The in-Plane Thermal Conductivity of Lithium-Ion Cells: Parametric Influences and Simulative Prediction

The in-plane thermal conductivity of lithium-ion cells is a crucial parameter for thermal management design of battery systems. However, only few measurement data and very limited information about parametric effects are available. Therefore, a simple but accurate measurement setup is presented which allows for the modification of parametric influences. Following, the effect of temperature, state of charge and state of health on the in-plane thermal conductivity is analyzed with tailored measurements for the first time. Finally, the commonly utilized approach of parallel thermal resistances is validated with experimental data first-ever. It is found that the in-plane thermal conductivity of pristine cells is nearly constant over all operating ranges. Neither temperature, nor state of charge significantly influence the in-plane thermal conductivity of lithium-ion cells.

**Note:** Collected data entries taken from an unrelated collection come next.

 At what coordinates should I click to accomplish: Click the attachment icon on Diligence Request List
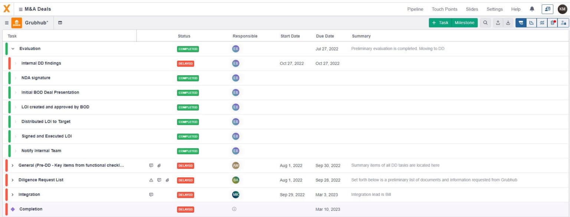coord(167,180)
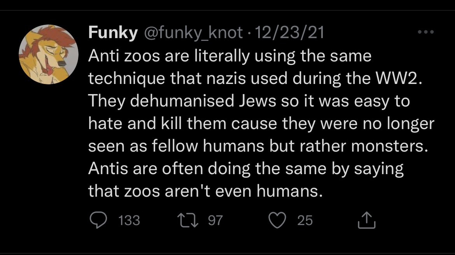The image size is (455, 255).
Task: Click the last line "that zoos aren't even humans."
Action: pos(205,191)
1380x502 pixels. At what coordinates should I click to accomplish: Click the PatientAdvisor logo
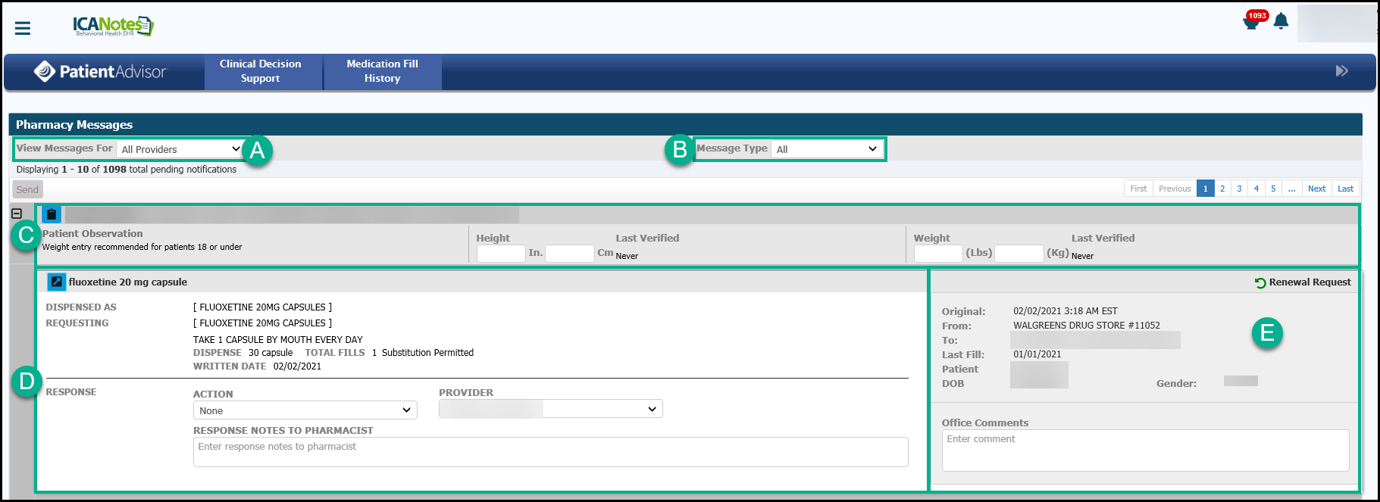(100, 71)
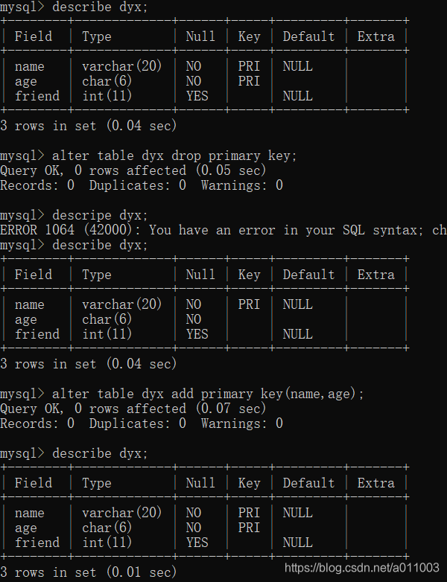
Task: Click the first 'describe dyx;' command
Action: 100,7
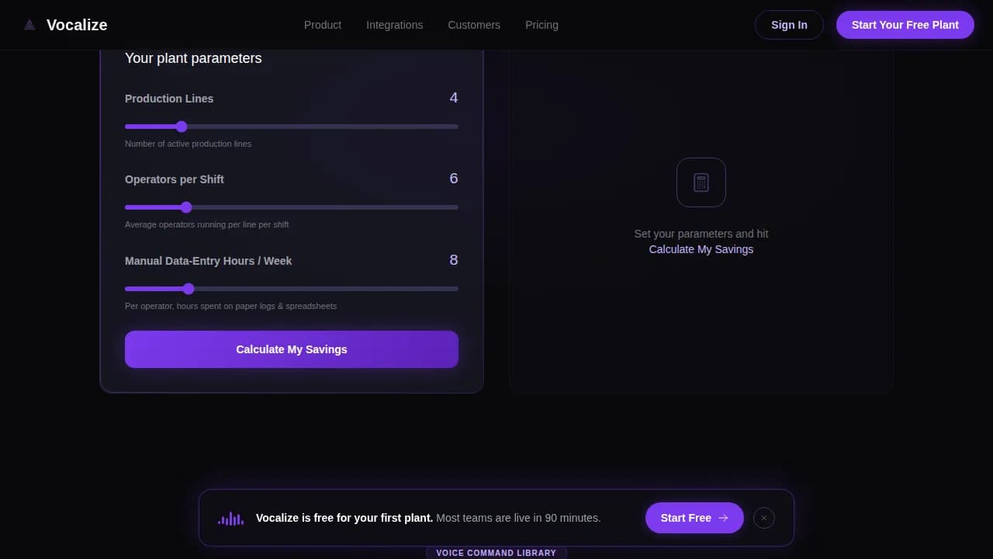The image size is (993, 559).
Task: Start Your Free Plant from the header
Action: pyautogui.click(x=905, y=24)
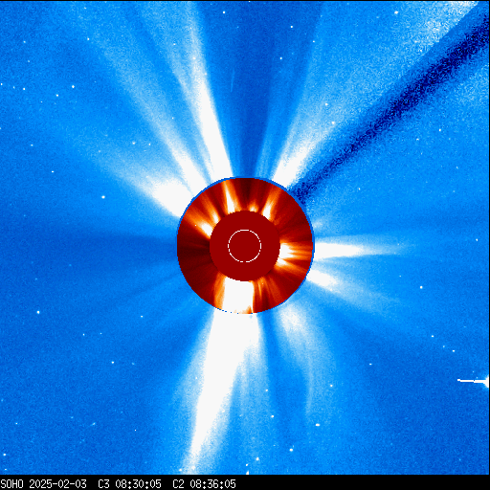The height and width of the screenshot is (490, 490).
Task: Select the dark red inner occulter disk
Action: point(245,246)

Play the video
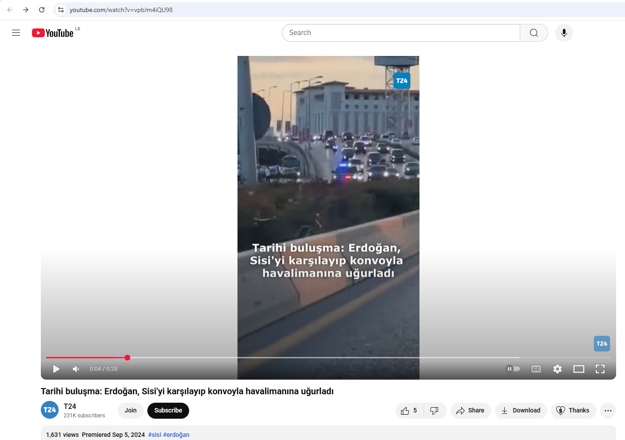click(56, 369)
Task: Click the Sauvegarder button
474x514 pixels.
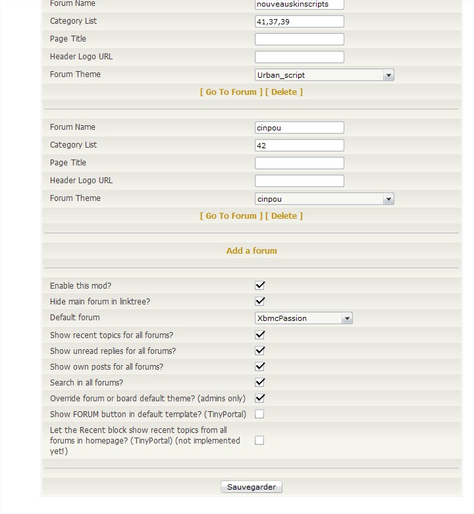Action: [x=251, y=487]
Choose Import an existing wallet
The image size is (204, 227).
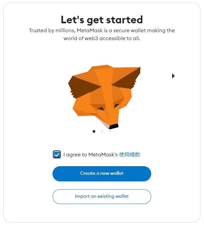click(102, 196)
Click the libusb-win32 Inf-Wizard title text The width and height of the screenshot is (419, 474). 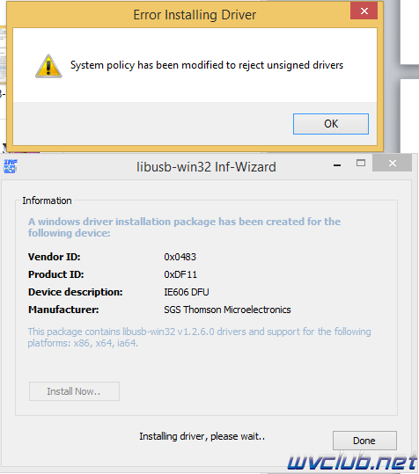point(206,167)
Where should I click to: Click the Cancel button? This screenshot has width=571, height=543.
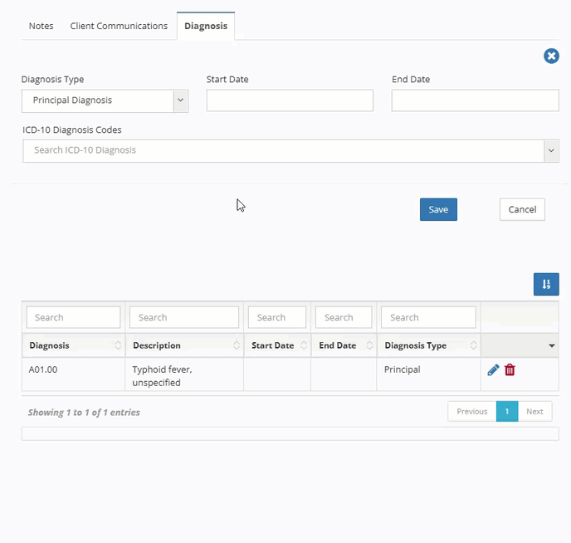(522, 209)
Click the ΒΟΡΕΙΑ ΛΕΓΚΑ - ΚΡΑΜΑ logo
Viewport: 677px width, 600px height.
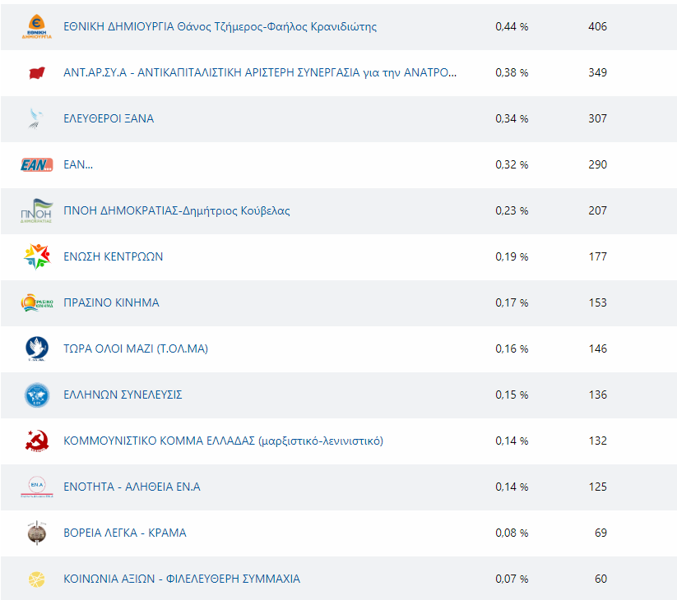(x=37, y=533)
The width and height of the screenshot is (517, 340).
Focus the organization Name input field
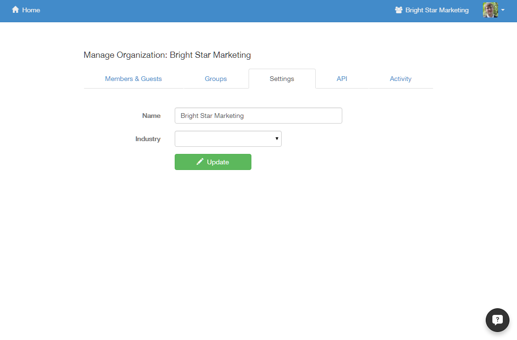point(258,116)
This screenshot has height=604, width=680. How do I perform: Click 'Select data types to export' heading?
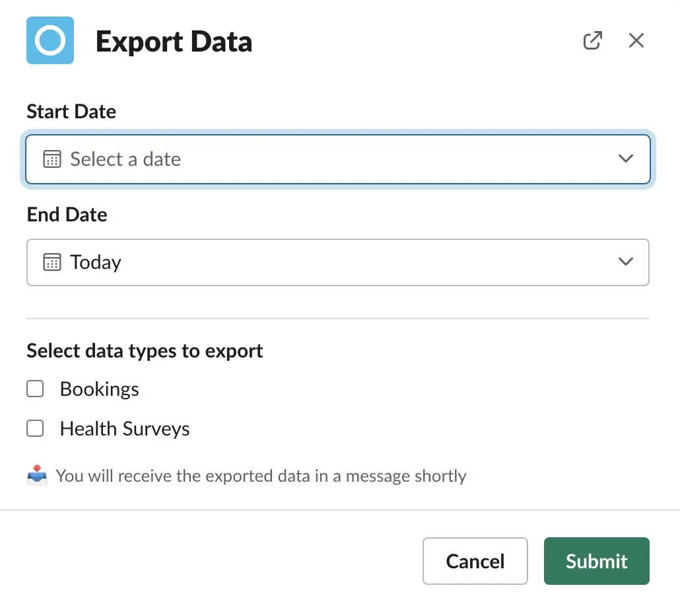[145, 351]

While aging does not drastically influence the in-plane thermal resistance of the cell, the cell thickness increase due to aging can significantly decrease the resulting in-plane thermal conductivity. As the experimental data matches the analytically calculated value which is obtained through parallel thermal resistances, it can be demonstrated that the prediction of the in-plane thermal conductivity with analytical calculations is accurate when cell layer thicknesses are known. Furthermore, it is proven that the copper and aluminum highly dominate the in-plane thermal conductivity.